### WHAT YOU NEED TO DO
Given the entries that follow, write out exactly the lines starting at the one containing "[4] (857, 830)" and ending at the one containing "[Powrót do widoku miniatur] (125, 223)", both ends included, and only those.

### PROVIDED DATA
>>>>>

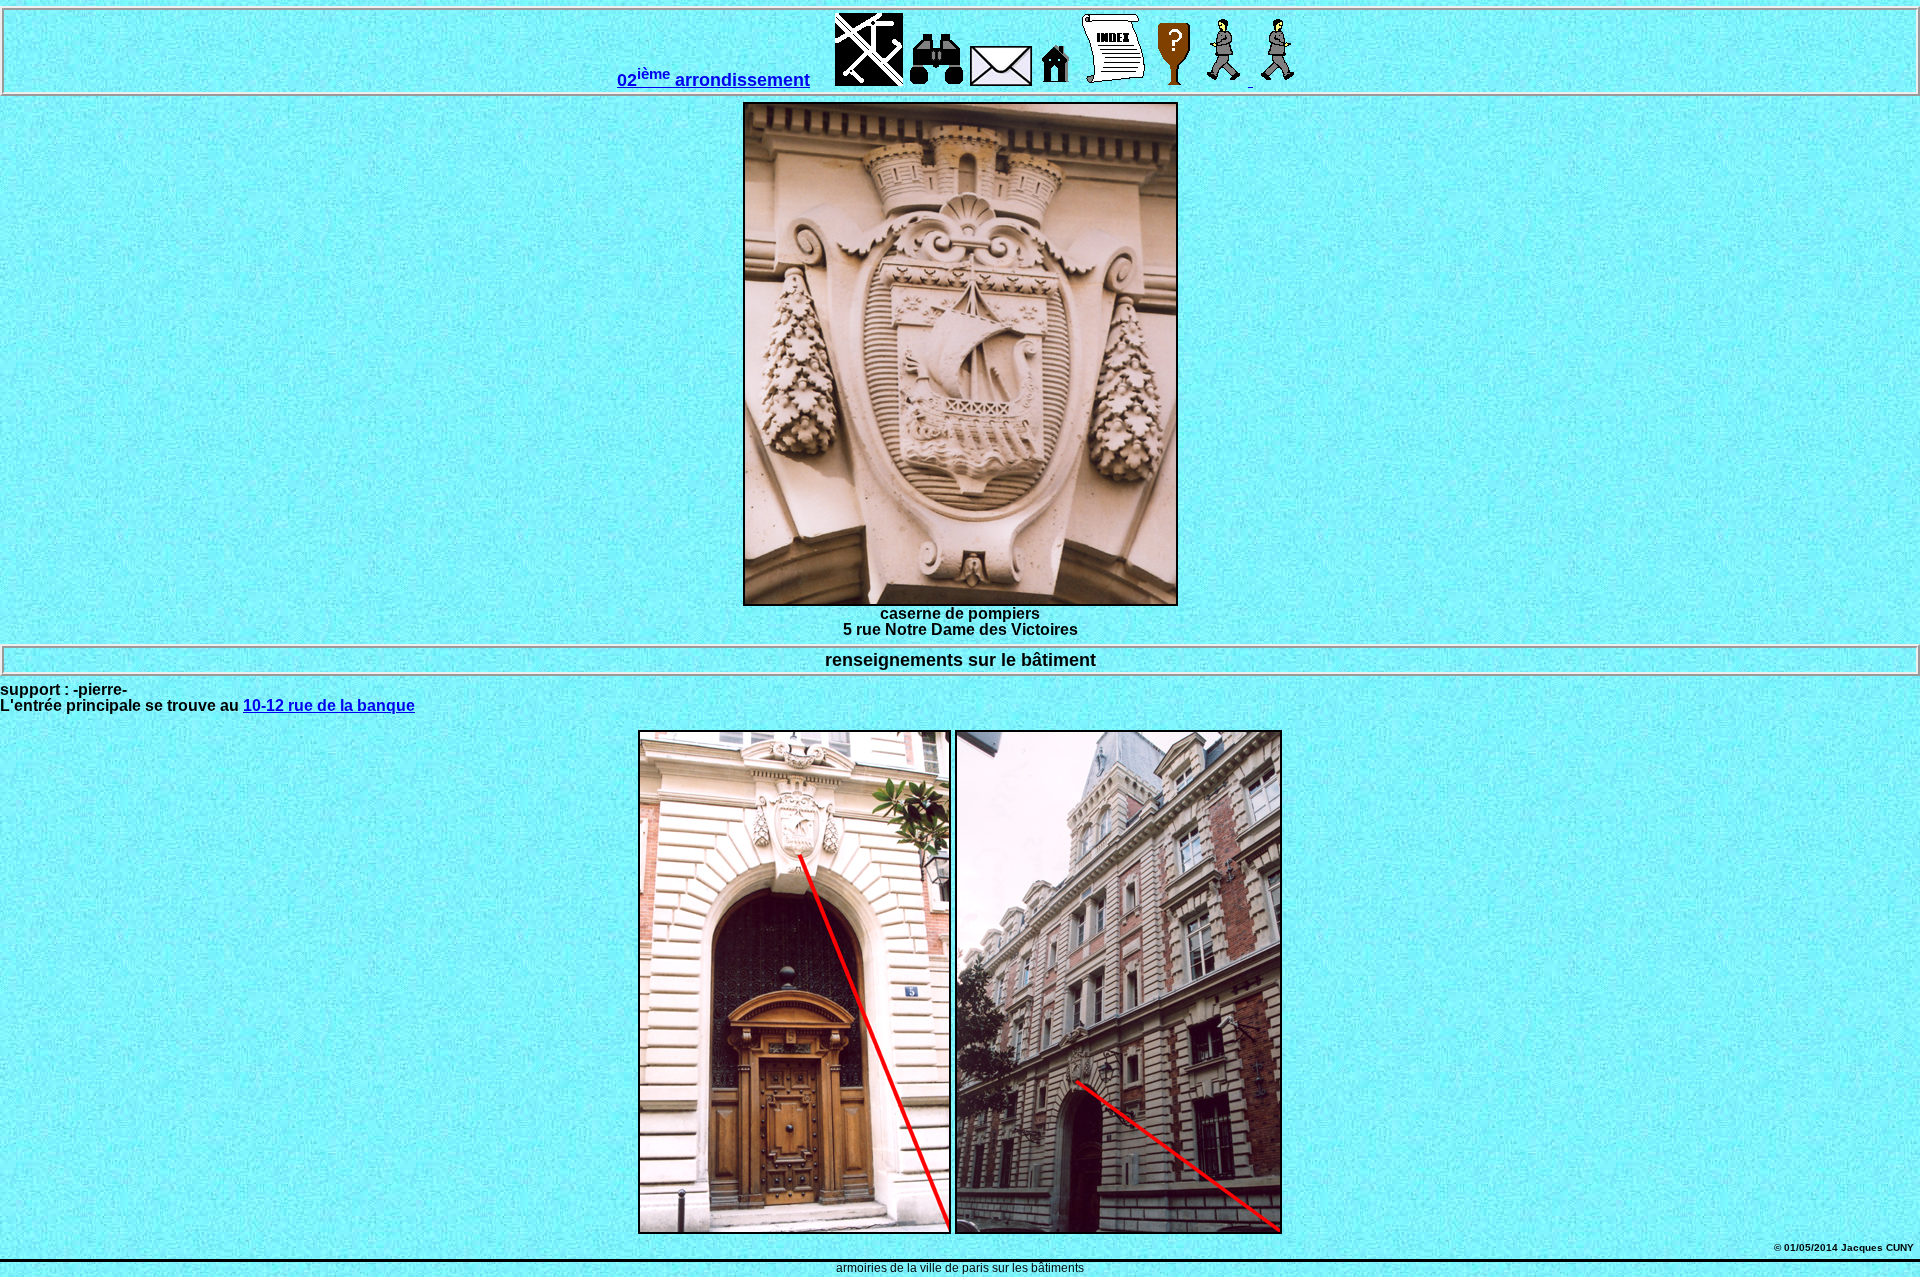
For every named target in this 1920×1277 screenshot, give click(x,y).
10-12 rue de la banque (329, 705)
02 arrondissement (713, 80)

<<<<<
>>>>>

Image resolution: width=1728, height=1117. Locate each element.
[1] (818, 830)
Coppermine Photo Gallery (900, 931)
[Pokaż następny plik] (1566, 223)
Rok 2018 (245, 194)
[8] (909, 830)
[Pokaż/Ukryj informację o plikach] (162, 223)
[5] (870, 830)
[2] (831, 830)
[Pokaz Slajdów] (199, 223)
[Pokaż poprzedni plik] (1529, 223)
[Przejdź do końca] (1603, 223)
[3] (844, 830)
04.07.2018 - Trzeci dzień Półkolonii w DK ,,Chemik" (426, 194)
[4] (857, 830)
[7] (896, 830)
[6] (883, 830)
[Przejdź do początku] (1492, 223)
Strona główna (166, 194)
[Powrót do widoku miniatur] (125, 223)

<<<<<

### ANSWER FOR THIS EXERCISE
[4] (857, 830)
[7] (896, 830)
[6] (883, 830)
[Przejdź do początku] (1492, 223)
Strona główna (166, 194)
[Powrót do widoku miniatur] (125, 223)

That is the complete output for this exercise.